Russia's envoy to the Balkans, Mr Viktor Chernomyrdin, said yesterday he had outlined "new circumstances" in proposals for ending the war to Yugoslav President Slobodan Milosevic, who reacted very well.
Mr Chernomyrdin, who held talks on the Kosovo crisis in Bonn on Saturday, explained the unspecified circumstances to Mr Milosevic during a telephone conversation yesterday on the way to the airport.
Asked on arrival in Moscow how Mr Milosevic reacted, Mr Chernomyrdin told journalists: "Well. He took them very well."
"New questions and new circumstances have appeared. They are very serious circumstances and are why I took a decision to fly to Moscow and not Belgrade," Mr Chernomyrdin said.
He gave no further details, but said he intended to speak by telephone with Russian President Boris Yeltsin, the Prime Minister, Mr Yevgeny Primakov, and the Foreign Minister, Mr Igor Ivanov. He hoped to meet Mr Primakov and Mr Ivanov late yesterday. "If not today, then tomorrow," he said.
Mr Chernomyrdin plans to hold talks with US Deputy Secretary of State, Mr Strobe Talbott, early this week, and Itar-Tass news agency quoted him from Bonn as saying he would also consult Finnish President Martti Ahtisaari before heading to Belgrade.

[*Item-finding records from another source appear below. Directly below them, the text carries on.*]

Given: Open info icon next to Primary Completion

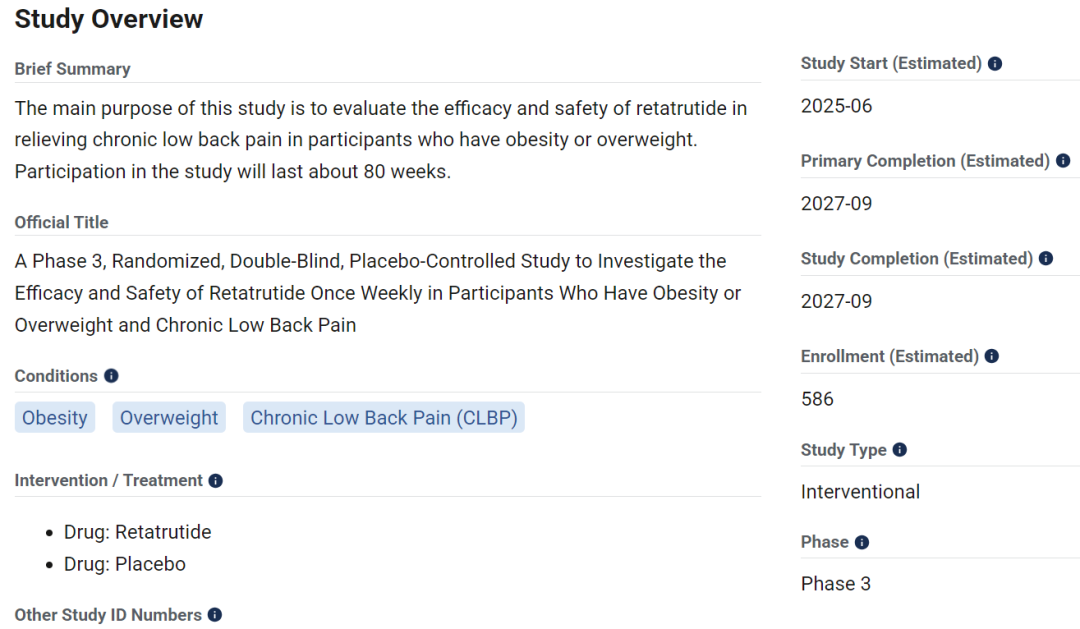Looking at the screenshot, I should pyautogui.click(x=1063, y=161).
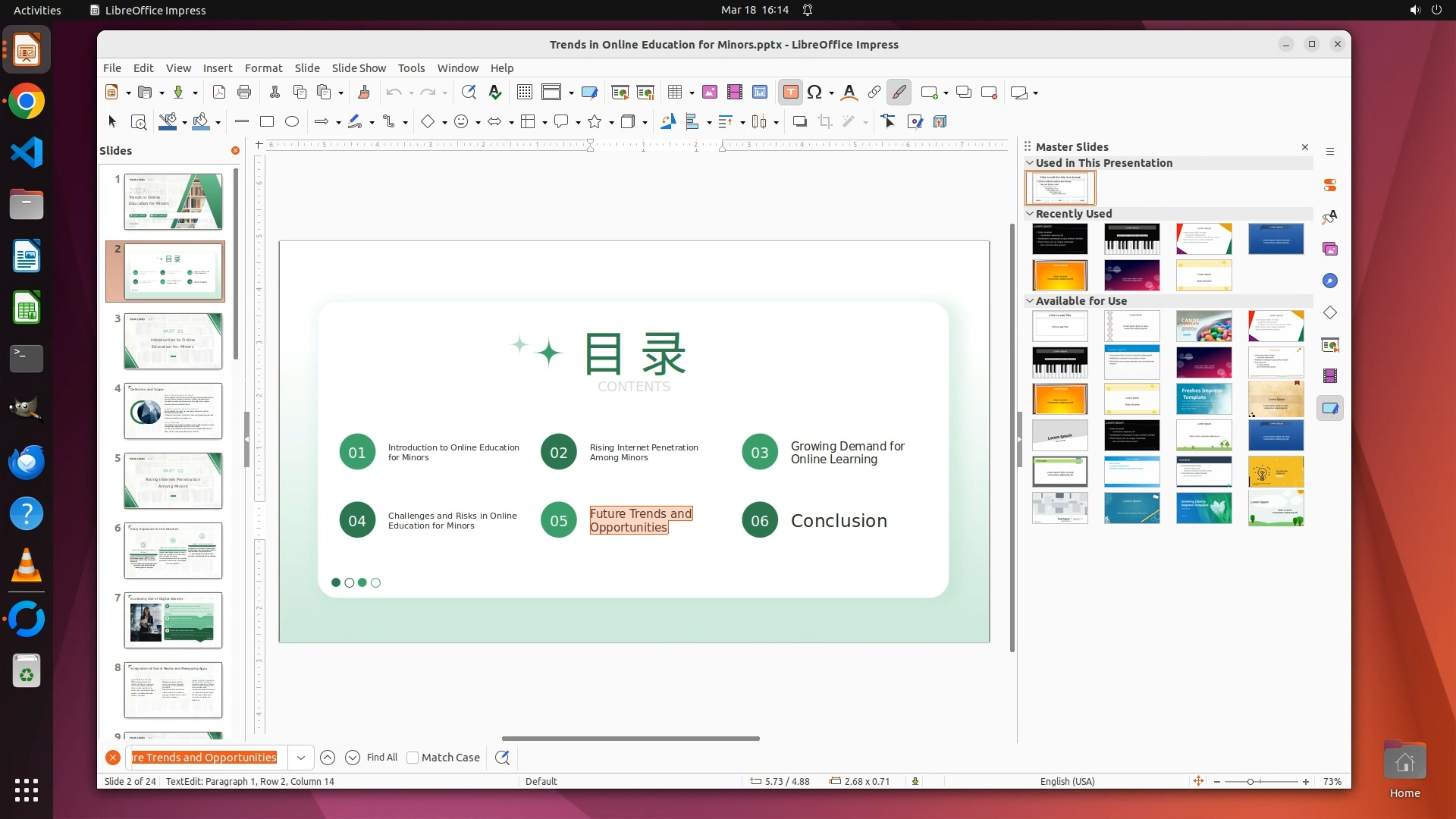Select slide 5 thumbnail in Slides panel
The image size is (1456, 819).
[x=173, y=481]
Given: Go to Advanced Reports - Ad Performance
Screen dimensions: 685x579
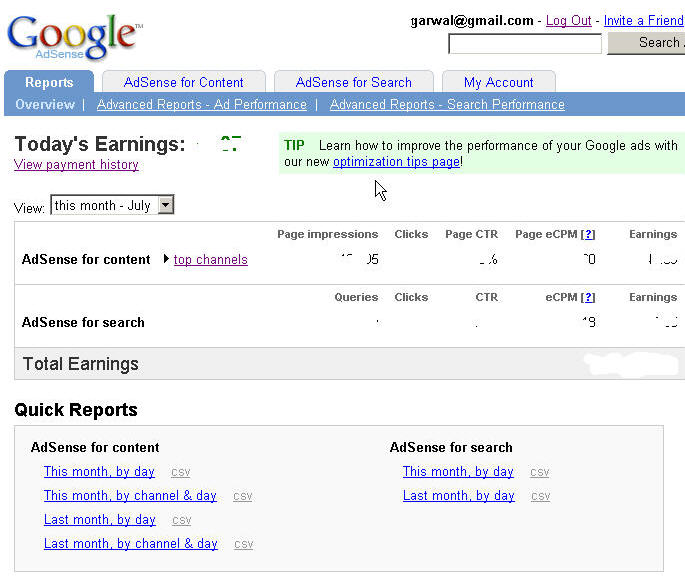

"Only after that, when I will have concrete proposals in hand, can I leave for a personal meeting in Belgrade with Slobodan Milosevic," Tass quoted Mr Chernomyrdin.
On Saturday, Mr Chernomyrdin also met the ethnic Albanian leader, Mr Ibrahim Rugova, who he said supports autonomy for Kosovo within Yugoslavia, the disarming of the Kosovo Liberation Army (KLA) rebels, and deployment of an international force in the province.